PhRMA Plans to Seize Control of Public Narrative Over Drug Prices with Massive Ad Campaign
Washington’s powerful drug lobby is gearing up to spend hundreds of millions of dollars on a post-election ad war pushing back against politicians from both parties who have savaged its members over drug prices.
The massive campaign by the Pharmaceutical Research and Manufacturers of America (PhRMA) — expected to start positive by highlighting drugs that save or prolong lives — will dwarf the $20 million that health insurers spent on the iconic "Harry and Louise" campaign credited with sinking Hillary Clinton's health reform plan in the early 1990s.
And that’s just one part of a larger effort by the K Street lobbying powerhouse to seize control of the public narrative over drug prices and to reassert its dominance in Washington after several years in which it has taken a public shellacking over prices, with even reliable political allies in Congress questioning its pricing strategies. Both Clinton and Donald Trump, for instance, are urging changes in the law that would allow the government to negotiate drug prices for Medicare beneficiaries.
PhRMA wants to drive a broader discussion on health costs, emphasizing that other players must play a role in tamping down costs and offering to work with insurers and others to find solutions, senior company officials and lobbyists said.
"The reality and the message and the playbook used for a number of years is over," said Bill Pierce, senior director of the public affairs firm APCO Worldwide, which represents several drug companies, and a former HHS official under President George W. Bush.
The industry can no longer defend high drug prices by pointing to the pricey research and development that goes into innovative medicines. "They have to move on," he said.
Drug companies are used to Democrats attacking prices, but Republicans are also starting to chide the industry for large hikes on old drugs and raising concerns about the financial burden that prescription drugs place on entitlement programs.
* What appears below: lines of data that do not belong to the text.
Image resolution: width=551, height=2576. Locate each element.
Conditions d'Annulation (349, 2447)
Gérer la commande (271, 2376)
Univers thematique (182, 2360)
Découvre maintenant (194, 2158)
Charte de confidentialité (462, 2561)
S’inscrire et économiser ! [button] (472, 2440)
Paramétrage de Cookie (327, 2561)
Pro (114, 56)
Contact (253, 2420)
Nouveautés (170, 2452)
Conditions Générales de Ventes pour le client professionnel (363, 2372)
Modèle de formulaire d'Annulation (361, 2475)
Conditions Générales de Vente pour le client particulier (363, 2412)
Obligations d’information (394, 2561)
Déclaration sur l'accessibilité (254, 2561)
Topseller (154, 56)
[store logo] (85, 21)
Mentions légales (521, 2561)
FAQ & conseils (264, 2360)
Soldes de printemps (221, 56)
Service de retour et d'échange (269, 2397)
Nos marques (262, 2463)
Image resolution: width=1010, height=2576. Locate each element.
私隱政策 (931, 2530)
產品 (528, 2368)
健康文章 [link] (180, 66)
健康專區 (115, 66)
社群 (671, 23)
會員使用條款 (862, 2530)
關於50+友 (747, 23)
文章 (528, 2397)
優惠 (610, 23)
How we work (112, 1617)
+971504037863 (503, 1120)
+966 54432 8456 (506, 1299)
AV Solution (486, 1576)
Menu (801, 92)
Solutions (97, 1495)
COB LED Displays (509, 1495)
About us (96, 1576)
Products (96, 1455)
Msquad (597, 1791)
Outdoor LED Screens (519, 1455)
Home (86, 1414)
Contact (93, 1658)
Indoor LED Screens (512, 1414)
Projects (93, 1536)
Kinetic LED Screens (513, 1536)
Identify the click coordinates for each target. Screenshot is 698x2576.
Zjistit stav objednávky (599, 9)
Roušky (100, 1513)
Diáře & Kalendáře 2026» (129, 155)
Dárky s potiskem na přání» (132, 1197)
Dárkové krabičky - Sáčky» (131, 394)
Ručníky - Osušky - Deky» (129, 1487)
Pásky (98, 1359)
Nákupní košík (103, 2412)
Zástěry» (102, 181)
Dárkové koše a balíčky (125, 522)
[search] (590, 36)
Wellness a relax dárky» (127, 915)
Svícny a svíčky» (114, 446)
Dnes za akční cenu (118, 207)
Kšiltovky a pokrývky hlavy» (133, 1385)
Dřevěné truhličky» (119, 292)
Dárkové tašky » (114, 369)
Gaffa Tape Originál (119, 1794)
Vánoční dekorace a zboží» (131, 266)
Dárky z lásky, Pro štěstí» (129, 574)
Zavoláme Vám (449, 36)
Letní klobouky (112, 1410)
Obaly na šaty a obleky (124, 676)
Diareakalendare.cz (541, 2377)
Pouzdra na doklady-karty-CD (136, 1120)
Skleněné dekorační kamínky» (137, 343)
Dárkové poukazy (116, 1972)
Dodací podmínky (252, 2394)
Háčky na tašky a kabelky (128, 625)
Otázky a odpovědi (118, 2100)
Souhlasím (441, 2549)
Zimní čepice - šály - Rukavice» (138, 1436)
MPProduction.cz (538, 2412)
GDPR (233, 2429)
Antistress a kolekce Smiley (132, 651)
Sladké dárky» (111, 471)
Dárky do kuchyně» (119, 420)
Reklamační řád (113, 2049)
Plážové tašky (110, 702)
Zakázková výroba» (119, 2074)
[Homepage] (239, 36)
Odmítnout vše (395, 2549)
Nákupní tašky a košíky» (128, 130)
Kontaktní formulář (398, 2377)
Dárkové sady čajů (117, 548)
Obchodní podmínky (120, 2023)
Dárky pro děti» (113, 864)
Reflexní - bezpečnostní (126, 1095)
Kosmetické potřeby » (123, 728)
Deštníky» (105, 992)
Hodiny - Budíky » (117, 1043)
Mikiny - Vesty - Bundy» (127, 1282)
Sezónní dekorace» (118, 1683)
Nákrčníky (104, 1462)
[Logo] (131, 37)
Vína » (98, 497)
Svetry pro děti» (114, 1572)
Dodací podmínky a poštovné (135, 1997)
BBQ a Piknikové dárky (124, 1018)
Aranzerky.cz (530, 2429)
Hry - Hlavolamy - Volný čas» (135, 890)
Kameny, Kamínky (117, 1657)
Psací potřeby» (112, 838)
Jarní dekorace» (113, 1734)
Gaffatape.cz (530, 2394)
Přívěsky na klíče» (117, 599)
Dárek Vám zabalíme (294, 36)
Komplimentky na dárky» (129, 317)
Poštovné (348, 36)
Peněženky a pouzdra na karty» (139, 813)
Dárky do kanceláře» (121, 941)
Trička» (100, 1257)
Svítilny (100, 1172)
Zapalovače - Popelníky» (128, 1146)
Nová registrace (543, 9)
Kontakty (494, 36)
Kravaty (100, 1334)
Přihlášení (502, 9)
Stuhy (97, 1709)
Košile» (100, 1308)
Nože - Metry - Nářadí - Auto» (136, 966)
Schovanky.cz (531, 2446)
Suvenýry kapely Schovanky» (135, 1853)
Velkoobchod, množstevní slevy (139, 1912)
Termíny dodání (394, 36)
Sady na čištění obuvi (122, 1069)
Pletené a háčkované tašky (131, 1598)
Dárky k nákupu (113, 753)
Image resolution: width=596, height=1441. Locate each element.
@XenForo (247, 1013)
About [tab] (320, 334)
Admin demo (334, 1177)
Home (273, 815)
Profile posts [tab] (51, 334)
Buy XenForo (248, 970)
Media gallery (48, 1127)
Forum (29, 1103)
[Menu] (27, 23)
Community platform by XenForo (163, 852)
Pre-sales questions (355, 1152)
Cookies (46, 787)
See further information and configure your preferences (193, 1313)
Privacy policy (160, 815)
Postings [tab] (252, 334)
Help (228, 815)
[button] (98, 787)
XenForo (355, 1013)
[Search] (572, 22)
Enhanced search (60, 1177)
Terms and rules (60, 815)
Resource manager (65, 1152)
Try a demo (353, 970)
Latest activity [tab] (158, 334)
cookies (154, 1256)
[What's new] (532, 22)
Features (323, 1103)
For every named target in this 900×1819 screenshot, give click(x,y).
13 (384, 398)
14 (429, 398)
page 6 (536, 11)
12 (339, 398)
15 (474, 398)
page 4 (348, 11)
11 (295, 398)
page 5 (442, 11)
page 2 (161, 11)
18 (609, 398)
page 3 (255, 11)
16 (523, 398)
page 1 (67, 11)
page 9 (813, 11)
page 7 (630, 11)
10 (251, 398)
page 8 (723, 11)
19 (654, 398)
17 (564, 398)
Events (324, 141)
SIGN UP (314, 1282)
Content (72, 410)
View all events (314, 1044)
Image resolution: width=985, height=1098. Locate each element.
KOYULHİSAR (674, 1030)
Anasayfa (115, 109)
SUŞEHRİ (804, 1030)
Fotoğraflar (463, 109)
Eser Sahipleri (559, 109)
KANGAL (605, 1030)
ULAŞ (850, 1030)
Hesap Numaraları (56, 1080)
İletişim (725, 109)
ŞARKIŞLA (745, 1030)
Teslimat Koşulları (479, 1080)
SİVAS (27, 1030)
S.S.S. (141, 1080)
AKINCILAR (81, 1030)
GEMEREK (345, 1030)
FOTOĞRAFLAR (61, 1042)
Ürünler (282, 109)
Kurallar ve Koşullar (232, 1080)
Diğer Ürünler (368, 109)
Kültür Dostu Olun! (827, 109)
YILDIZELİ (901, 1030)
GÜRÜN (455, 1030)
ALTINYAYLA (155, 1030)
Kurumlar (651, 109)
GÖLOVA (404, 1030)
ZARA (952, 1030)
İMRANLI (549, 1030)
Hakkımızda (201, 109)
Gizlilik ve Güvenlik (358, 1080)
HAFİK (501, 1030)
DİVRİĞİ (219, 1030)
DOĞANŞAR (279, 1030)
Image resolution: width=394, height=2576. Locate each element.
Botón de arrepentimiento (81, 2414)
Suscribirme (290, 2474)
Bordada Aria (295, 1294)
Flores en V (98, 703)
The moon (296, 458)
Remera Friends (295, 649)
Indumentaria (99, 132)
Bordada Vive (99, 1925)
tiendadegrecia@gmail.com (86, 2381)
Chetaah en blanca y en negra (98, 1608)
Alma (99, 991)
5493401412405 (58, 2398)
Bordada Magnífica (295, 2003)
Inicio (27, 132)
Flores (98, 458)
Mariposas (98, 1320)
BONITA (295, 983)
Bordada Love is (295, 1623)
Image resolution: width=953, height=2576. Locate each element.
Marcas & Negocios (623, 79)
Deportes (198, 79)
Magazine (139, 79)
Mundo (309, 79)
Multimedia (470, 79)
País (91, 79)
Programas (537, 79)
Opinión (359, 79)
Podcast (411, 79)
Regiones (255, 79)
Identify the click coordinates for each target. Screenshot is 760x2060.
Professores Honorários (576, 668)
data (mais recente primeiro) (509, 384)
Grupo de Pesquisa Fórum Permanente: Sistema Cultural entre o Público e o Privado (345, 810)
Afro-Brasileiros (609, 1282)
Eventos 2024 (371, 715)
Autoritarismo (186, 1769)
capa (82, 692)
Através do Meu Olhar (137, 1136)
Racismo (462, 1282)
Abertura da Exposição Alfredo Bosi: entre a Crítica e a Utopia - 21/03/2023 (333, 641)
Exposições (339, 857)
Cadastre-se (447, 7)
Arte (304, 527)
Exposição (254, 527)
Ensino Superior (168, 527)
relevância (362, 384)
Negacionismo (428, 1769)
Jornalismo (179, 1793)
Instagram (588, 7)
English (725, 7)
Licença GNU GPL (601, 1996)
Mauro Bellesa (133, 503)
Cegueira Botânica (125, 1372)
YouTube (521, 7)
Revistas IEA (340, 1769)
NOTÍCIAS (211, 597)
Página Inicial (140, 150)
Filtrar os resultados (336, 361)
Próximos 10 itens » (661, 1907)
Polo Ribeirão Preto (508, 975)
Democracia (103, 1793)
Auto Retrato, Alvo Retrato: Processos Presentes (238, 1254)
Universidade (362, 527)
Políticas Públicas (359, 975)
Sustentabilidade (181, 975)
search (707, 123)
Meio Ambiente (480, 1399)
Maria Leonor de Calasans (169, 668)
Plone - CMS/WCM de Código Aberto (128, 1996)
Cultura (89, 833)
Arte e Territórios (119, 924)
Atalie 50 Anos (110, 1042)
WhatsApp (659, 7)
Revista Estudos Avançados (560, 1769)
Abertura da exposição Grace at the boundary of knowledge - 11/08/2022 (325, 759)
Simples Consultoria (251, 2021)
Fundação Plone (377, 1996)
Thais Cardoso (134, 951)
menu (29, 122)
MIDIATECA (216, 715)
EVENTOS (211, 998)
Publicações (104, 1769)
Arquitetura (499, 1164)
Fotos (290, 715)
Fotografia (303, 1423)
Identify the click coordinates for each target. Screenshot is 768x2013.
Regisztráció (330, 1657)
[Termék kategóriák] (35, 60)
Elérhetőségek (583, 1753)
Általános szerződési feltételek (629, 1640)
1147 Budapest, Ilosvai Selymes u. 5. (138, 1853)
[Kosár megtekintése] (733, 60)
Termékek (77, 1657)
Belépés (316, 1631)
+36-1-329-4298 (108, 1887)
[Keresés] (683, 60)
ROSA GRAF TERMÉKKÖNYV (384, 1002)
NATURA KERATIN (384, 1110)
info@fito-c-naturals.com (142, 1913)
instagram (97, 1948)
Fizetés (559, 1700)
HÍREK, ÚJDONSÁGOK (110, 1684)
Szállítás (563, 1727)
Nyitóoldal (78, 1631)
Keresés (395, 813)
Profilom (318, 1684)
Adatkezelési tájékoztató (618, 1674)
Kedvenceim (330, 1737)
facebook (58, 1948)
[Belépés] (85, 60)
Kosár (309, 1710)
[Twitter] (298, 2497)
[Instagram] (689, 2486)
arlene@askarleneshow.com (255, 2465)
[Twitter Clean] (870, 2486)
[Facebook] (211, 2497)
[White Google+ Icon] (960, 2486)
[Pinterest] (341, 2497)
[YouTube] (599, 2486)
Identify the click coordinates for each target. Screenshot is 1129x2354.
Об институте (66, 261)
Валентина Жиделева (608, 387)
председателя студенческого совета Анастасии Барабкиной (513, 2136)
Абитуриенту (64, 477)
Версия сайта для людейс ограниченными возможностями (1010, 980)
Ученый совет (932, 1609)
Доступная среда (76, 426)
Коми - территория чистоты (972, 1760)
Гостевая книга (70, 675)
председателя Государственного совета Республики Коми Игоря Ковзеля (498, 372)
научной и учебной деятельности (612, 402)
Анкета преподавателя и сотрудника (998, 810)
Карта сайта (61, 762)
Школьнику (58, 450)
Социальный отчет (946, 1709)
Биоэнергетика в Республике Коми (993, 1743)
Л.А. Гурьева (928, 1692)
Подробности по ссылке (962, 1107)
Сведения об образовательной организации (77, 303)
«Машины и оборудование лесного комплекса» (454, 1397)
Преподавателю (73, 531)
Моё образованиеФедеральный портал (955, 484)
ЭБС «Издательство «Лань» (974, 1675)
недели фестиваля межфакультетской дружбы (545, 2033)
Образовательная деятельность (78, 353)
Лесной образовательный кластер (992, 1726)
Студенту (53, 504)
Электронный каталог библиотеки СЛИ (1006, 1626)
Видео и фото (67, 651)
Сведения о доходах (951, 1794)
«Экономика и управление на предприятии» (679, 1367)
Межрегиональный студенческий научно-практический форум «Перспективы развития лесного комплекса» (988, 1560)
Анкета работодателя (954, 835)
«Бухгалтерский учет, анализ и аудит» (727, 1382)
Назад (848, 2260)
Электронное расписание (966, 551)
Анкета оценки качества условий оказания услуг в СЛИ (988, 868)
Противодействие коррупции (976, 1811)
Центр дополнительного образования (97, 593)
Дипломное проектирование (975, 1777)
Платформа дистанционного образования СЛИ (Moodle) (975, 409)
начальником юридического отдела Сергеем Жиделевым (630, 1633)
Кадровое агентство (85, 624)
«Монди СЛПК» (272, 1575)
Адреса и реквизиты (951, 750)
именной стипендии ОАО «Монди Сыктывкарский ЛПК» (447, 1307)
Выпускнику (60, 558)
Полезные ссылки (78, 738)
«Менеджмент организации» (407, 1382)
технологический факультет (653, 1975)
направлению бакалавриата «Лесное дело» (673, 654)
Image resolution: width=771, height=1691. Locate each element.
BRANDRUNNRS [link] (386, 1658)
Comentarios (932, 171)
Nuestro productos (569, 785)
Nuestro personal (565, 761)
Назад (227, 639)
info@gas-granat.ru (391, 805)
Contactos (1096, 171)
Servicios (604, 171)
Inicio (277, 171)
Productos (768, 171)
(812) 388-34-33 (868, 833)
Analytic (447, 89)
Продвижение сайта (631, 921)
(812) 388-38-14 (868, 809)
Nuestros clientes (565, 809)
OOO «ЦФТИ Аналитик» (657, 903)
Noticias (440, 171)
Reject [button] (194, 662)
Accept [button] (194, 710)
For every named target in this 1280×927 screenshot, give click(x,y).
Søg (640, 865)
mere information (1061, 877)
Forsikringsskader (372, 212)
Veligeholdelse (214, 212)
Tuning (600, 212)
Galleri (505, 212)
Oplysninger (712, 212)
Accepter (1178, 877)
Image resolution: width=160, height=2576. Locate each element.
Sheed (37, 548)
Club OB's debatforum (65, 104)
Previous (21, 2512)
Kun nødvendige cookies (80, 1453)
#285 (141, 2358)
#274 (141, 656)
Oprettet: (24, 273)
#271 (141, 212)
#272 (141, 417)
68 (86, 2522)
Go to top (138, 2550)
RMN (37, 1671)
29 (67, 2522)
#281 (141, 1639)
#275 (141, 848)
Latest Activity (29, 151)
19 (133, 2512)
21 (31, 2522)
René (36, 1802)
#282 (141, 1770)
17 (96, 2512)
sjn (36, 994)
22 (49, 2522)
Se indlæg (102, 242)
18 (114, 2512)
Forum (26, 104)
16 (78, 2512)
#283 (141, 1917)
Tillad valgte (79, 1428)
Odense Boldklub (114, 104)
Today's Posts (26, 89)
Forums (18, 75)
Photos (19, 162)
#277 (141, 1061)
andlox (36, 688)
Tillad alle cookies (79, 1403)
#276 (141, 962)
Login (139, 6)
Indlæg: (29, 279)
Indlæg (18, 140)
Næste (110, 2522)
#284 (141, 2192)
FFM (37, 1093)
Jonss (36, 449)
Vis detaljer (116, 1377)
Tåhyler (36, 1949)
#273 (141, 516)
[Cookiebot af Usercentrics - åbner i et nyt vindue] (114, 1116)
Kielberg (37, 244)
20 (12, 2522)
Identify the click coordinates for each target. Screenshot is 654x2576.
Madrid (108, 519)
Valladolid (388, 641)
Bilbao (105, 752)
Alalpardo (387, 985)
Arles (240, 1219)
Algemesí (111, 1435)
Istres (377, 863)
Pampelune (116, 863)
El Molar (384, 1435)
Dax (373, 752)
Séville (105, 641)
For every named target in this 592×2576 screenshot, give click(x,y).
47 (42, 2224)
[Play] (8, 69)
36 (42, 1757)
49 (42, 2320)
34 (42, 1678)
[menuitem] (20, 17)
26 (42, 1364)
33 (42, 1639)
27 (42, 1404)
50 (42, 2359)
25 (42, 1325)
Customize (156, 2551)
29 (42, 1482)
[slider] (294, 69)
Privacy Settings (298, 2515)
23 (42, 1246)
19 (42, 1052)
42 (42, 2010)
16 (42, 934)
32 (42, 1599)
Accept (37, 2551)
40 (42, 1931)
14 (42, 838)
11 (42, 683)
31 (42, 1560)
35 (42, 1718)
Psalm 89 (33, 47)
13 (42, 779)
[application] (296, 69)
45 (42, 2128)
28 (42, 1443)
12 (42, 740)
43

Just last week, Sen. Chuck Grassley (R-Iowa) expressed concern that drug companies "might be exploiting" Medicare's prescription drug benefit "to maximize their market share." The program's catastrophic coverage requires the government to pick up the tab for most patients' drug costs after $4,850 per year — spending which has increased by 85 percent in three years.
Those and other calls — including the demand by both presidential candidates that Medicare negotiate drug prices — have awakened a sleeping giant, which routinely spends more on lobbying than any other health care group and took in more than $200 million in member dues in 2014, compared to about $80 million for the American Hospital Association and about $41 million for America's Health Insurance Plans.
The group's playbook for 2017 includes adding new members, raising dues and retooling a lobbying machine that insiders say atrophied since PhRMA achieved many of its top goals with Obamacare's passage. Now it's ready to shout its message not just inside the corridors of power but beyond the Beltway.